[DATASET ENTRIES]

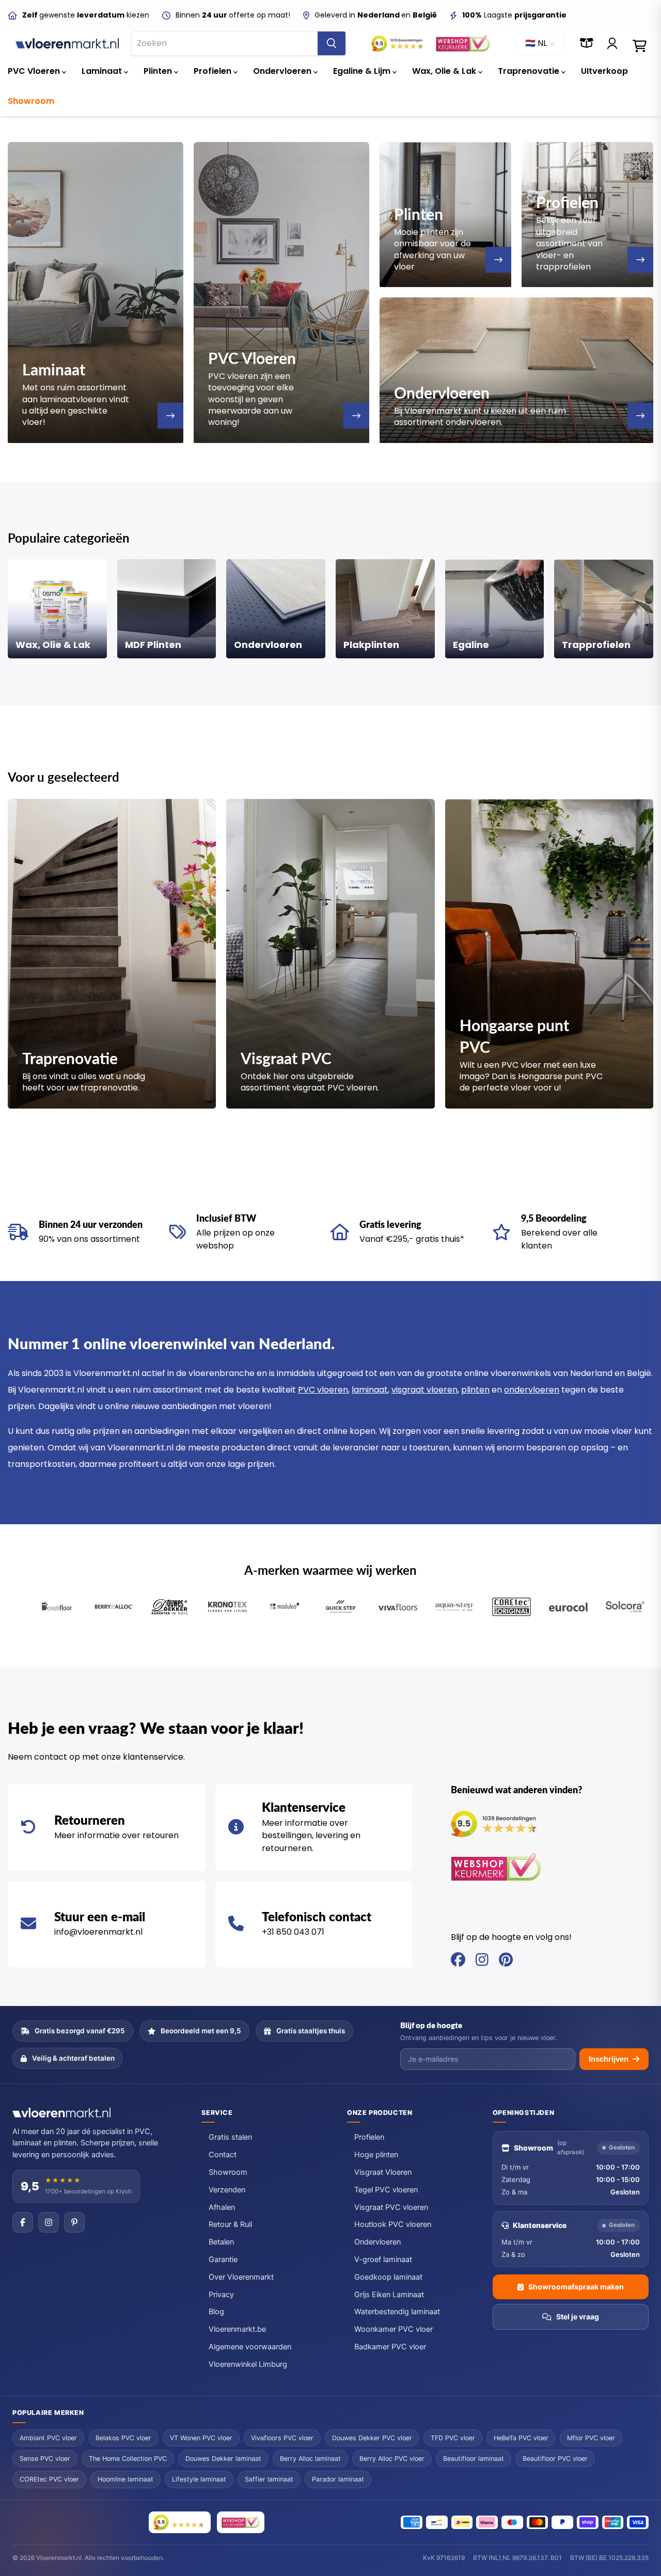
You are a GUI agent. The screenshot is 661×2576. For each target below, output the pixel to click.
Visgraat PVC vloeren (391, 2207)
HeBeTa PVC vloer (521, 2438)
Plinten (159, 71)
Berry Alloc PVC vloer (391, 2458)
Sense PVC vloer (45, 2458)
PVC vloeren (323, 1390)
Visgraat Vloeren (383, 2172)
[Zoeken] (331, 43)
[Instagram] (48, 2222)
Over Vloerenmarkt (241, 2277)
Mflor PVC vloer (591, 2438)
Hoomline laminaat (125, 2479)
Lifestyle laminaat (199, 2479)
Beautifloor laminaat (473, 2458)
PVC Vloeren (35, 71)
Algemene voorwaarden (250, 2346)
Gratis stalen (230, 2137)
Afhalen (222, 2207)
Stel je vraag (577, 2316)
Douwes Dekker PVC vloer (372, 2438)
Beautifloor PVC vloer (555, 2458)
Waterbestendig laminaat (397, 2311)
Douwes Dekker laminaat (223, 2458)
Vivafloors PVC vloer (282, 2438)
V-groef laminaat (383, 2259)
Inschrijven (608, 2059)
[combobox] (225, 43)
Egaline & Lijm (362, 71)
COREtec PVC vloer (49, 2479)
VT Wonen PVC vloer (201, 2438)
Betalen (221, 2242)
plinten (475, 1390)
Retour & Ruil (230, 2224)
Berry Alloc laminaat (310, 2458)
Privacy (221, 2294)
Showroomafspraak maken (576, 2286)
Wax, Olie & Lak (445, 71)
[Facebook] (22, 2222)
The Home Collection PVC (128, 2458)
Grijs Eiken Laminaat (389, 2294)
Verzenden (227, 2189)
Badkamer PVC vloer (390, 2346)
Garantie (223, 2259)
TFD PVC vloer (453, 2438)
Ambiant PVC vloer (48, 2438)
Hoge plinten (376, 2154)
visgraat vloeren (424, 1390)
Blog (216, 2311)
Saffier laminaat (269, 2479)
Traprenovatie (529, 71)
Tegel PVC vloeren (386, 2189)
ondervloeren (531, 1390)
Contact (223, 2154)
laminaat (370, 1390)
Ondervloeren (283, 71)
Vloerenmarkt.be (237, 2329)
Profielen (213, 71)
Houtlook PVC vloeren (392, 2224)
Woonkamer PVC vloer (393, 2329)
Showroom (31, 101)
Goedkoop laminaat (388, 2277)
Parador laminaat (338, 2479)
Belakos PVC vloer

[/DATASET ENTRIES]

TASK REQUIREMENTS:
Copy out each line of the records where the word "Dekker" appears.

FINISHED TASK:
Douwes Dekker PVC vloer (372, 2438)
Douwes Dekker laminaat (223, 2458)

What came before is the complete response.